▶ 課題
記録の先頭から「center [220, 142].」を含む行までを、列名を「query」と「result」とする2列のCSVに変換すること。1行に1組ずつ、入力文とその答えをそれぞれ引用符で囲んだ1フィールドに収め、改行は空白に置き換える。

▶ 入力
__________________________________________________

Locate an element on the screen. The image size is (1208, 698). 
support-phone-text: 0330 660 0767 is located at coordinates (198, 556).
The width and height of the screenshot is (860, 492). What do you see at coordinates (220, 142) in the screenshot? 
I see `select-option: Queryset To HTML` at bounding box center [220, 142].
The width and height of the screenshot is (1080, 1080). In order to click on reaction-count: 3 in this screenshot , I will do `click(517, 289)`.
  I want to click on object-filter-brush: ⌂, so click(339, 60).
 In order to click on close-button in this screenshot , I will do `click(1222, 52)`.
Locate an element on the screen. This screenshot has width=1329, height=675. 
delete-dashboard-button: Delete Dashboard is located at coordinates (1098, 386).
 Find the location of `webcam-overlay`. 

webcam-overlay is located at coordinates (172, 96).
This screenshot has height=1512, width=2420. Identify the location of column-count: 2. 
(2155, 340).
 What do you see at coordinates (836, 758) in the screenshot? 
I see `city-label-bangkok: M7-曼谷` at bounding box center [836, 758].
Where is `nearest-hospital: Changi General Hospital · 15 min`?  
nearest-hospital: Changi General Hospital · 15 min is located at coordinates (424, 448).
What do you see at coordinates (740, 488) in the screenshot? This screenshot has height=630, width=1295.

__________________________________________________

▶ 解答
query,result
"Locate an element on the screen. The image size is (1208, 698).","support-phone-text: 0330 660 0767 is located at coordinates (198, 556)."
"The width and height of the screenshot is (860, 492). What do you see at coordinates (220, 142) in the screenshot?","I see `select-option: Queryset To HTML` at bounding box center [220, 142]."